Dr Nkonki raised some complaints made by other stakeholders about the charging of specialist fees for tests conducted by medical technologists and specialists, or specialist fees charged for results generated by computer with no interpretive report. The members of the NPG indicated that it was reasonable and common practice. Specialists set up the algorithms for testing, which take skill and experience, and therefore the charge is justified.
Dr Bhengu asked if the NPG has role or responsibility in driving transformation in the sector. In answer, Dr Erasmus said that while the NPG might be aware of the BEE status of its members, the NPG has limited resources and effectively consists of himself and a personal assistant. It therefore does not have the capacity to monitor transformation or do anything about it. Having said that, member of the NPG do offer training space for the training of registrars on request by the National Health Laboratory Services.
On tariffs, NPG stated that it does not have a view as a group, but that members negotiate with the schemes individually. Dr Erasmus believes that regulation would be counterproductive in the long term.
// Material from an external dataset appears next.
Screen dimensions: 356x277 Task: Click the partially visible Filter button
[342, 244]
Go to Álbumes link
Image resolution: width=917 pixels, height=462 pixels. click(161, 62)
Indeed, he said, free market competition is far better.
NPG has Guide to Coding, which is a list of tests’ Relative Value Unit but has no price attached to the tests. The rand value would be determined by each practice and medical scheme. The guide is available to the public.
Professor Fonn asked whether automation does not save costs and if new technology has become cheaper, why we see no transfer of the benefit of savings to patients. Dr Erasmus answered that in fact the savings are transmitted and comparing price increases per unit of service to clinical services, pathology is increasing at a lower rate. In other words, the increased efficiency has been passed to patient in the quality and variety of services available.